The credit starts to shrink once your modified adjusted gross income (MAGI) passes certain thresholds. For single filers and heads of household, the phase-out begins at $200,000. For married couples filing jointly, it starts at $400,000. Your credit is reduced by $50 for every $1,000 of income above the threshold.

To put that in practical terms: a married couple with two qualifying children and a MAGI of $440,000 would be $40,000 over the threshold. That’s 40 increments of $1,000, which means a $2,000 reduction (40 × $50). Their credit would drop from $4,000 to $2,000. At $480,000, the credit would phase out entirely.

These thresholds are relatively generous compared to many other tax benefits, so most families with children under 17 receive at least some credit.

The Credit for Other Dependents

If your child is 17 or older, or doesn’t have a Social Security number, they won’t qualify for the child tax credit. But they may qualify for the Credit for Other Dependents (ODC), which is worth up to $500 per dependent. This credit also covers dependent parents and other qualifying relatives you support.

The ODC uses the same income phase-out thresholds: $200,000 for single filers and $400,000 for joint filers. Unlike the child tax credit, however, the ODC is entirely nonrefundable. It can reduce what you owe to zero, but it won’t generate a refund on its own.

How to Claim the Credit

You claim the child tax credit when you file your federal tax return. The key form is Schedule 8812 (Credits for Qualifying Children and Other Dependents), which attaches to your Form 1040. This schedule handles the math for both the child tax credit and the Credit for Other Dependents. If you use tax software, the program will fill out Schedule 8812 automatically based on the dependents you’ve listed and your income.
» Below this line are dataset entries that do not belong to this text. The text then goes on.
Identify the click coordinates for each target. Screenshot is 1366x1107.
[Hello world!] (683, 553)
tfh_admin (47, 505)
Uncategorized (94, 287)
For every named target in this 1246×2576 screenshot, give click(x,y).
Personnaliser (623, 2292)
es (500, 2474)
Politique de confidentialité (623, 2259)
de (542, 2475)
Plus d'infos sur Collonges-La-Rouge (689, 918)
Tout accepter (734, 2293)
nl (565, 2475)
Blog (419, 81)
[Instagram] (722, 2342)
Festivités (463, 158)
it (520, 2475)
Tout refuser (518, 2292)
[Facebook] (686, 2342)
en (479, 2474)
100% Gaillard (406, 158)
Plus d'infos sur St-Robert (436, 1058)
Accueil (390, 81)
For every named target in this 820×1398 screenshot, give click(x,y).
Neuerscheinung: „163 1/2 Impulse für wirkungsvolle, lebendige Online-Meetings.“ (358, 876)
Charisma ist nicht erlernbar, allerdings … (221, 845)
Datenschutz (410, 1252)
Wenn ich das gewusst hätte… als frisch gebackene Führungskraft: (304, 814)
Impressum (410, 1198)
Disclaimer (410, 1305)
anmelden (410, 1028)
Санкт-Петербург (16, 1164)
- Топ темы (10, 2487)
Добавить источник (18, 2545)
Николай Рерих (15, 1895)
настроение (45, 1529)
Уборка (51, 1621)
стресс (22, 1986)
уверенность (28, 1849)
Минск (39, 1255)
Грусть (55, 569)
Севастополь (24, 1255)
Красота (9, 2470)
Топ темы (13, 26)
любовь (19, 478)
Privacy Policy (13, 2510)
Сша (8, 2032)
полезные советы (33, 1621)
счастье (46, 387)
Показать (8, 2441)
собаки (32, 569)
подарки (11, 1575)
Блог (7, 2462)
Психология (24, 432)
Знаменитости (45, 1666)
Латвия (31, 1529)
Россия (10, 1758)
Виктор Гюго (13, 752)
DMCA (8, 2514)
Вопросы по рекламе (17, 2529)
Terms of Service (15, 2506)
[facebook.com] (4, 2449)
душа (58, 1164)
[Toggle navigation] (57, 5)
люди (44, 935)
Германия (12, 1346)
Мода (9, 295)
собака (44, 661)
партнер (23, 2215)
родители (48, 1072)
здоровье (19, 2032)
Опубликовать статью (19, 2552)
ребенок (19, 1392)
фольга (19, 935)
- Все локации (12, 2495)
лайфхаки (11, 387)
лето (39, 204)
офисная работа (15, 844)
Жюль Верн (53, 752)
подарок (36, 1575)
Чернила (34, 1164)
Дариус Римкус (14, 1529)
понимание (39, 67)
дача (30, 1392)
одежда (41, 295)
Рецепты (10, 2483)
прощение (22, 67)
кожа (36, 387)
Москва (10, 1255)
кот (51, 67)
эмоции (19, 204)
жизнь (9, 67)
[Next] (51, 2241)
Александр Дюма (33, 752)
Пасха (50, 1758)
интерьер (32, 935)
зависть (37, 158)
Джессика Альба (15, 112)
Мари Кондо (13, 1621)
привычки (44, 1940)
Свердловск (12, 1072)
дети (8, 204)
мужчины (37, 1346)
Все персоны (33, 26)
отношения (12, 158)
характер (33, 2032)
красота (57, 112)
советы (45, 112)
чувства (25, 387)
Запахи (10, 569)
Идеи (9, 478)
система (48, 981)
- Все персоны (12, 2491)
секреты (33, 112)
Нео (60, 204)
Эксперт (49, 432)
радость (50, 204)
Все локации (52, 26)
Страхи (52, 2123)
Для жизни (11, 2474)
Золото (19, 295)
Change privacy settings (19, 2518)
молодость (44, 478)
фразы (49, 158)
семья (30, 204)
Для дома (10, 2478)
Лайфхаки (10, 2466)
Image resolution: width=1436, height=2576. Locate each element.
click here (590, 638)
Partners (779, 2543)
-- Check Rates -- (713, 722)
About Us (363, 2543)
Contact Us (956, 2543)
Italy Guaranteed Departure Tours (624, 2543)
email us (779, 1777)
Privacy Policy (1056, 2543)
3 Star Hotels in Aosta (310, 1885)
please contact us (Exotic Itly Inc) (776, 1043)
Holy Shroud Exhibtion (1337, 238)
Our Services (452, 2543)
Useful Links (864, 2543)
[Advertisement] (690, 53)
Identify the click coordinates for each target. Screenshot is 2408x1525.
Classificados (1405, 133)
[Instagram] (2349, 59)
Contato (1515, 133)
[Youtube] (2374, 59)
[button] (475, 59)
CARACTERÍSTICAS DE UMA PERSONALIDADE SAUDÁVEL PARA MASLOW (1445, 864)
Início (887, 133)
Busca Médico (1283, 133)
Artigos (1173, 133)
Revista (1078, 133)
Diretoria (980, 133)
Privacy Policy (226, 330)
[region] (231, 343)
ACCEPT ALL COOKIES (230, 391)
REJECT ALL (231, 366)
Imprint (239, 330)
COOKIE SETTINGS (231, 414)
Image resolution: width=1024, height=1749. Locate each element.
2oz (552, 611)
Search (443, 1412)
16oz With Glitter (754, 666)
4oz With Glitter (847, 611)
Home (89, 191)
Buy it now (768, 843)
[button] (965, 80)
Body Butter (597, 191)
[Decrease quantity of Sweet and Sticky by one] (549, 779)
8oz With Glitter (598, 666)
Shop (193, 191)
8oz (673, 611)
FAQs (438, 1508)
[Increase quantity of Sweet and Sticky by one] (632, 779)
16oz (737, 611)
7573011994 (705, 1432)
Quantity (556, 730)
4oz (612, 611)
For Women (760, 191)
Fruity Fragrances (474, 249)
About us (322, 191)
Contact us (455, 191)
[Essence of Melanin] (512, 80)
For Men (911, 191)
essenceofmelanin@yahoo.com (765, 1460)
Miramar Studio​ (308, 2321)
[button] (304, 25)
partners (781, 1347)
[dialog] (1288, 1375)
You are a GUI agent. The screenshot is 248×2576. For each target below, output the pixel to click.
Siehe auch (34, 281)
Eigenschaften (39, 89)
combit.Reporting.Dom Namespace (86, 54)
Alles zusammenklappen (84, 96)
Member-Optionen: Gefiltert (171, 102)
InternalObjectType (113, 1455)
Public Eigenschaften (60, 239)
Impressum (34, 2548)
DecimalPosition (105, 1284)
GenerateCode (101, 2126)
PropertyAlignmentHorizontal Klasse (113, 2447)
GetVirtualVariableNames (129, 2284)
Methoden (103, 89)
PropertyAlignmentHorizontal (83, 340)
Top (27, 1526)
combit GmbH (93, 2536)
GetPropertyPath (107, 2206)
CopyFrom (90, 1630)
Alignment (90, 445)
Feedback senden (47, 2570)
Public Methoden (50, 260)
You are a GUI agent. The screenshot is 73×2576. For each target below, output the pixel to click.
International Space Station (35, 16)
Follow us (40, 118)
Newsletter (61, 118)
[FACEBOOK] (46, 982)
Make sure each qualifying child is listed on your return with their correct Social Security number. If you’re claiming the Additional Child Tax Credit (the refundable portion), Schedule 8812 will also calculate that amount. The IRS has historically processed refunds that include the ACTC on a slightly delayed timeline, with refunds typically arriving no earlier than mid-February even for early filers.

When the Credit Applies During the Year

The child tax credit is an annual credit. You claim it once per year on your tax return, not month by month. However, if you want to see the benefit in your paychecks throughout the year rather than waiting for a lump sum at tax time, you can adjust your W-4 withholding with your employer. Reducing your withholding to account for the credit you expect to receive means more take-home pay each pay period, though you’ll want to be careful not to under-withhold and end up owing when you file.

The credit applies based on your child’s status at the end of the tax year. A baby born on December 31 qualifies for the full credit for that year. A child who turns 17 at any point during the year, including January 1, does not qualify for that tax year.

Divorced or Separated Parents

Only one parent can claim the child tax credit for a given child in a given year. Generally, the credit goes to the parent the child lived with for more than half the year (the custodial parent). If the child split time equally, the IRS uses tiebreaker rules, typically awarding the claim to the parent with the higher adjusted gross income.

A custodial parent can release their claim to the noncustodial parent by signing IRS Form 8332. This is common in divorce agreements where one parent agrees to let the other claim the child in alternating years. The form only releases the dependency exemption and the child tax credit. It does not transfer other tax benefits like head of household filing status or the earned income credit, which still follow the residency test.